▶ [GOAL OF THE EXERCISE] Lines with "logo" in the records below: say how many there are, and add nothing.
====================
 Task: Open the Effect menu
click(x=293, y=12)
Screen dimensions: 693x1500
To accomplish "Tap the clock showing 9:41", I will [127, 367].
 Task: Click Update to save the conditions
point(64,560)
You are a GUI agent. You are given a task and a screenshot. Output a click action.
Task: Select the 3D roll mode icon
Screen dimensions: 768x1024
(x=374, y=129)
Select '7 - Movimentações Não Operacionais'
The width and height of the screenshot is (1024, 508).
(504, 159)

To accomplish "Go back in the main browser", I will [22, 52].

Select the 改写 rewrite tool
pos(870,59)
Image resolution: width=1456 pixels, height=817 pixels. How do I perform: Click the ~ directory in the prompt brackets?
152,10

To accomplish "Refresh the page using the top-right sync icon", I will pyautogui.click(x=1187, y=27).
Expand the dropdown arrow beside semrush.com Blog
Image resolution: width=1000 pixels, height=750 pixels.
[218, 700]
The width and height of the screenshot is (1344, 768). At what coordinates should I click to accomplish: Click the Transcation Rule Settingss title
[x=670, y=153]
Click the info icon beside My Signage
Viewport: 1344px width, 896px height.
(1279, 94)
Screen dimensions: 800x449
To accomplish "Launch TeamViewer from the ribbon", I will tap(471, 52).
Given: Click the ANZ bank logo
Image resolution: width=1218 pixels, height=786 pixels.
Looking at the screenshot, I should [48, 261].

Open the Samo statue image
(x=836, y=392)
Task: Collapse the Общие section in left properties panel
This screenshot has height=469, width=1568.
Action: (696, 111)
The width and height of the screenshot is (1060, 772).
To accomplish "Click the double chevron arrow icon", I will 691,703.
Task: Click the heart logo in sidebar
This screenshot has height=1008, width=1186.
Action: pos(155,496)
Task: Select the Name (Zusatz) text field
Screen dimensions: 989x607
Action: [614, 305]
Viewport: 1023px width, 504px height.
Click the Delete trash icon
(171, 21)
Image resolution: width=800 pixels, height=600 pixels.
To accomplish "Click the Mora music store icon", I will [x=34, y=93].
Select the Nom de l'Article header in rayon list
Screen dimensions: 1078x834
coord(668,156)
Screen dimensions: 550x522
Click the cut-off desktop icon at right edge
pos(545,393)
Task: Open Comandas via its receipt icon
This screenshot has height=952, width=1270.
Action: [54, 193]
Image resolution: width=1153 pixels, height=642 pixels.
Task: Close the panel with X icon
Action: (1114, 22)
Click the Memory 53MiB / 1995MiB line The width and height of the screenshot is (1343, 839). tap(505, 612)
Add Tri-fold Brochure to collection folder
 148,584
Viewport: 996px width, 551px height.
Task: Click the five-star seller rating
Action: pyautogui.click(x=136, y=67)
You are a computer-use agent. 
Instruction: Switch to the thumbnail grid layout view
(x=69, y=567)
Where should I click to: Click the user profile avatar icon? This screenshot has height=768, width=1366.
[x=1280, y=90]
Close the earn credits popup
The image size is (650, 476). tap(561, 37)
====================
▶ [OUTPUT OF THE EXERCISE] 2